34 years old, married with 3 kids (age are 4,6,& 8).
Network Engineer (CCIE) with 8 years experience.
Wife will not work for the first year to look after the kids.
Will look for work somewhere in Toronto where Tech companies are.
Probably stay in a hostel initially for first week until we find a 2 br apt to rent.
Will be leaving all furnitures and electrical appliances, will be buying from there. 
Prefer to live close to the city within max 45 minutes commute.
Funds limited to 30K

Questions:

1. Is it possible to arrange/look for a 2 br apt in a week period and move the next week? How fast can it be, including all the paperworks? Any papers I would be required to show?

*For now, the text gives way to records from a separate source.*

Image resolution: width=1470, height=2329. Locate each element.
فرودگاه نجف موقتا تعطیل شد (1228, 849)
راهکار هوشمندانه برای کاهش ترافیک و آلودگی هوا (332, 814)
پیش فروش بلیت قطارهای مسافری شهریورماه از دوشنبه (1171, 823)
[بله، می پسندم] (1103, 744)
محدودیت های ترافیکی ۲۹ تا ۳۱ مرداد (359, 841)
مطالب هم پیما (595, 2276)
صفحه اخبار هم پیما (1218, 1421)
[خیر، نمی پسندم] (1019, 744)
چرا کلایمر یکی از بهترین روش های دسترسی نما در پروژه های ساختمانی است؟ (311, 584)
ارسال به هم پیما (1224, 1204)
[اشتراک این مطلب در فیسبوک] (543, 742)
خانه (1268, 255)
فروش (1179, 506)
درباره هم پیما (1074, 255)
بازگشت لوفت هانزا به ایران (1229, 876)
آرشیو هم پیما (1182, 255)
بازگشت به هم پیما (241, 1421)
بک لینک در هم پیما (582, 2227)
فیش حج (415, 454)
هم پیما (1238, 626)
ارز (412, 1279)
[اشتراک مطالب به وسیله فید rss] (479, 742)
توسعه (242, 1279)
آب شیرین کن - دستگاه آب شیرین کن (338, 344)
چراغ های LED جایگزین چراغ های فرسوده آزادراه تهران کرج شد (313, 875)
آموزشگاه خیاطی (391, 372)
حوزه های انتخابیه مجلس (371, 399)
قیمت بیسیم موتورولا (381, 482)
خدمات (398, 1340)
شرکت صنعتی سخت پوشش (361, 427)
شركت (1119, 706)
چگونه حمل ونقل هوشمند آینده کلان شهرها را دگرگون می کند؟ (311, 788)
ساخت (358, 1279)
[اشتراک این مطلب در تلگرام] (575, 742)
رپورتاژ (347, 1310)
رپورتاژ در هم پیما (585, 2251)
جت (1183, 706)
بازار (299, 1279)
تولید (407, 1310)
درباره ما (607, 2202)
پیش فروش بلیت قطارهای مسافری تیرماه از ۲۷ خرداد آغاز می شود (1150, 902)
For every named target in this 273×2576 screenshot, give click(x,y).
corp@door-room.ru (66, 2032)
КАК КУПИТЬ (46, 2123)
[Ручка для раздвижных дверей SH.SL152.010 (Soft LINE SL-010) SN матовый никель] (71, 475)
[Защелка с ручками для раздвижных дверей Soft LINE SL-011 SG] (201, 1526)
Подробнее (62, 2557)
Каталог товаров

2. Will it be difficult to enroll the kids two weeks before the school starts? Do they accomodate late enrollees? Are these schools full most of the time? (Catholic schools in particular)

3. Is it possible to get a 2 br place for 1,000 - 1,300 dollars within 45 minutes max commute to the city? Where is the most ideal place for this budget? 

4. Since I will be purchasing most of my furniture there. Is 3K enough budget for home furniture to cover the basics (TV, table, sofa, etc.)? I think it will be more if I get an unfurnished apt.

5. How far do you think will my 30K funds take us, if I don't get a work for a couple of months? Can we make it for at least 6 months? We have a simple lifestyle, like going out to eat once or twice a month only. Not buying a car for a year.

6. What is the average salary for a typical Enterprise Network Engineer in Toronto? Any estimate on minimum and maximum range of salary in Toronto?

7. How much salary do I need to make to live a comfortable life for a family of 5? How many percent of my salary will go to tax?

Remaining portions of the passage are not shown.